A more unified alternative to the Anglo-American environmental ideology was delayed for some time. But it was in its infancy. In 1973, the Stockholm environmental group Alternative City published the booklet Low Energy Society – but how? Here, the view was presented that both nuclear power and the climate must be saved, which can only be done by changing the power relations so that we get a society in need of less energy. An approach far more radical than most that is brought forth today by the climate movement in Sweden, but prominent in the Friends of the Earth International and global campaigns that demand climate justice. Unlike the environmental movement in 1972, many people nowadays seem to have the illusions that UN conferences will be the starting point for everyone if we are to solve the global social and ecological crisis.
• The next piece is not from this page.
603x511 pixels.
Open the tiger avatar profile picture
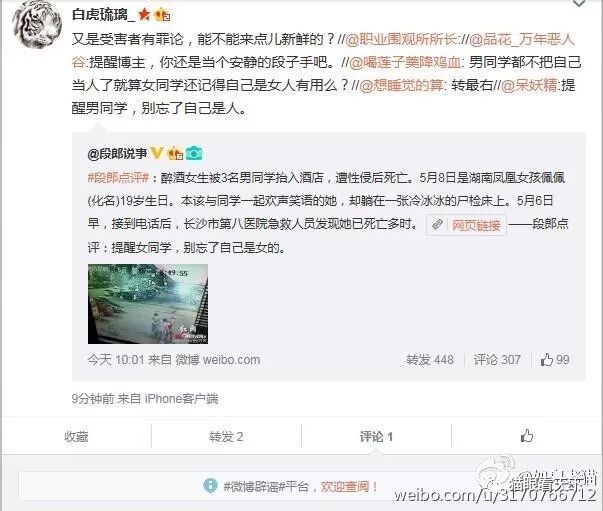tap(37, 24)
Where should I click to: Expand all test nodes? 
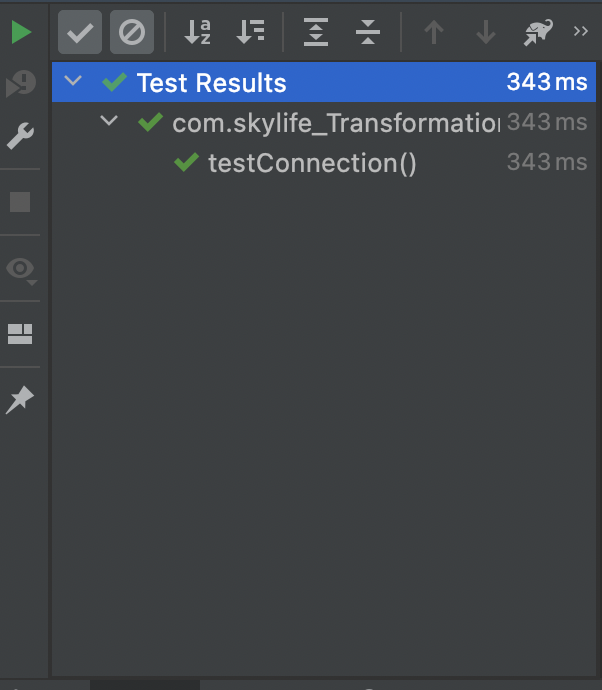(316, 32)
To many nowadays, the message is that if we only trust cooperation between business, the state and what is now called civil society, then win-win solutions will save us. Sometimes with civil disobedience on individual issues such as pressure and dissemination of local alternatives.
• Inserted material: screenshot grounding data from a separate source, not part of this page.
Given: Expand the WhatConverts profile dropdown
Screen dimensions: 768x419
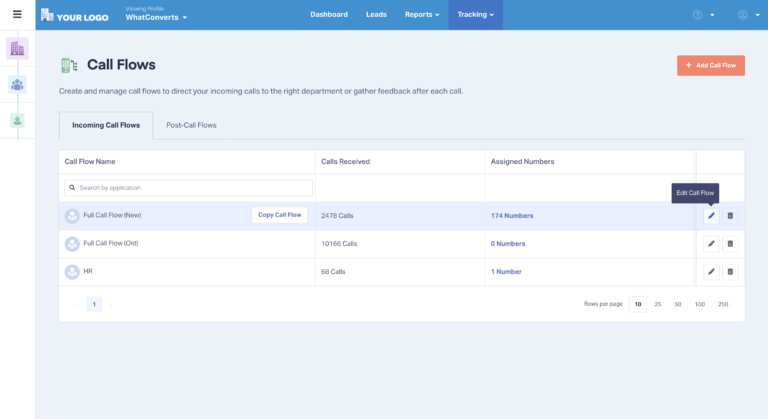Looking at the screenshot, I should [156, 18].
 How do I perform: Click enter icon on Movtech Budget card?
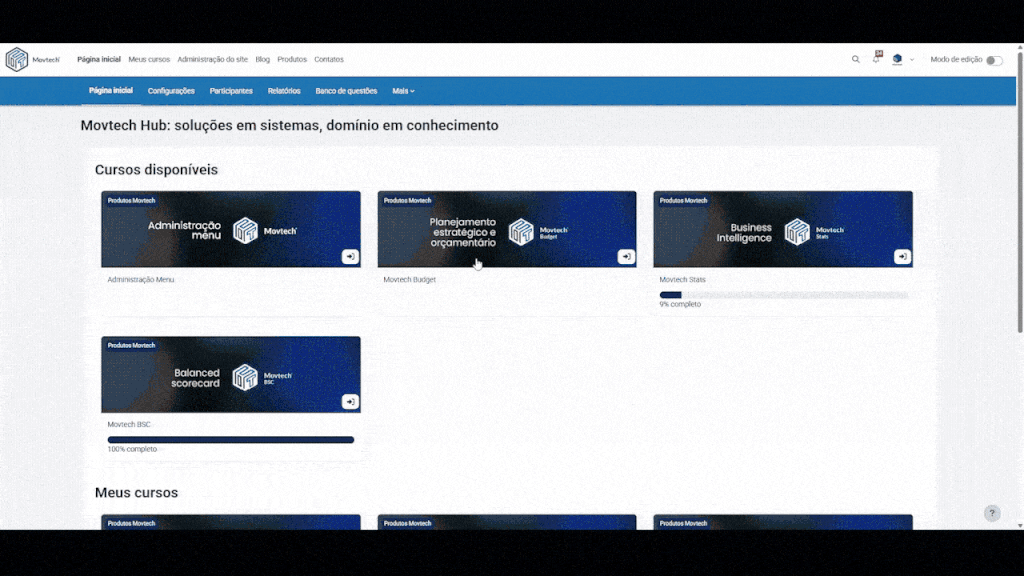point(626,257)
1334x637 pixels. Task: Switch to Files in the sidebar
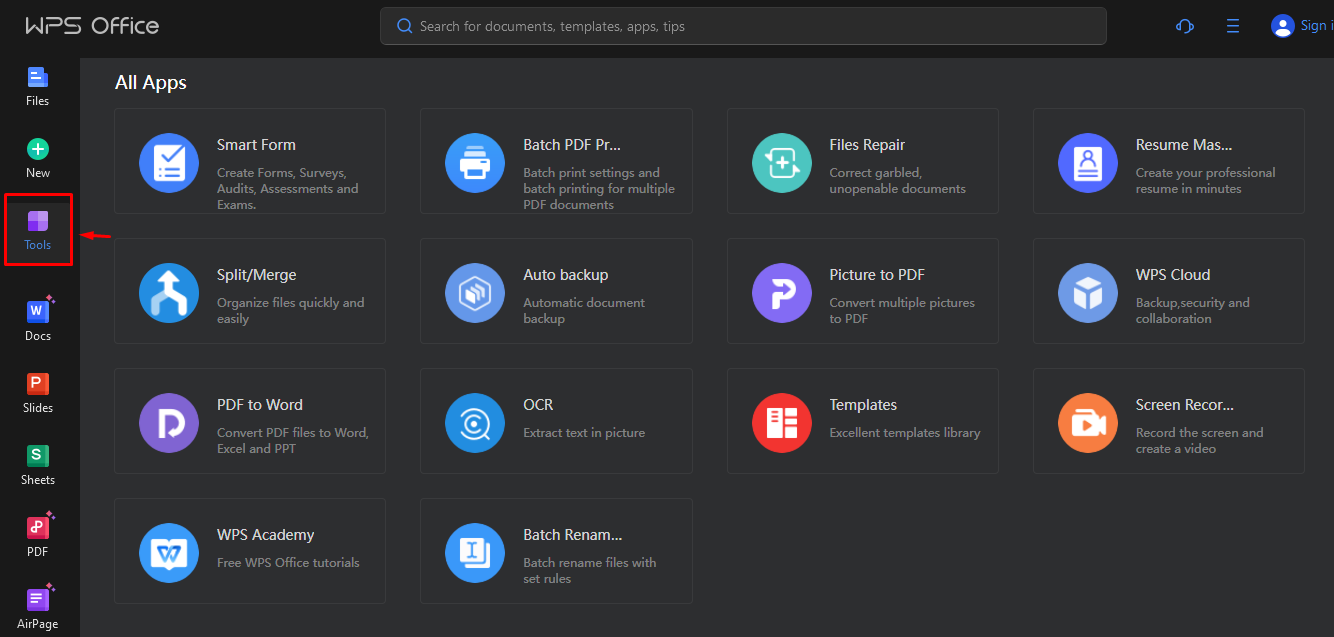(x=38, y=86)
What became a more immediate effect of the alternative activities in 1972 was that the fight against nuclear power became central in both Sweden and internationally. To this, not least, Ingrid Segerstedt Wiberg, chair of the International Women’s Association for Peace and Freedom, encouraged the environmental movement to realize that peaceful nuclear power was a myth.
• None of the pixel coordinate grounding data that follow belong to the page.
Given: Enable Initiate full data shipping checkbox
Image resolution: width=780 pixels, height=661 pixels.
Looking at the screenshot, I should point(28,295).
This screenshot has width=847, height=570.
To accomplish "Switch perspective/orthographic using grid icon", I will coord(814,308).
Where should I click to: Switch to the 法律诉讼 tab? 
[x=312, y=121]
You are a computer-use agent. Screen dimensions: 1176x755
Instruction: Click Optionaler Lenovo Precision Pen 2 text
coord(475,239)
But even the Friends of the Earth in the United States had begun to take nuclear power seriously, which now came into its own when the dominant Anglo-American environmental ideology was challenged by Swedish peoples movements and third-world environmentalists. From the Powwow group grew a study circle with Annika Bryn as a driving force who in 1973 published the booklet Alternatives to nuclear power which influenced parliamentarans. In the Riksdag, Center Party member Birgitta Hambraeus had a central role in getting Sweden as the first country in the world to introduce a unanimous moratorium for continued nuclear expansion in new locations, which caught the haughty nuclear industry napping. In the Environmental Protection Group’s National Association, the Liberal Anita Lövgren from the Tyresö Environmental Conservation Association pushed a broad interest in the country’s many environmental groups for the nuclear issue.
1972 thus showed that the peace and environmental movement need each other. What happened also showed that power must be challenged and the question of how the whole of society is organized must be centered. That still applies.
Tord Björk,
once active in the Powwow group as a teenager and today an activist in the Friends of the Earth, Activists for Peace and the People and Peace Network.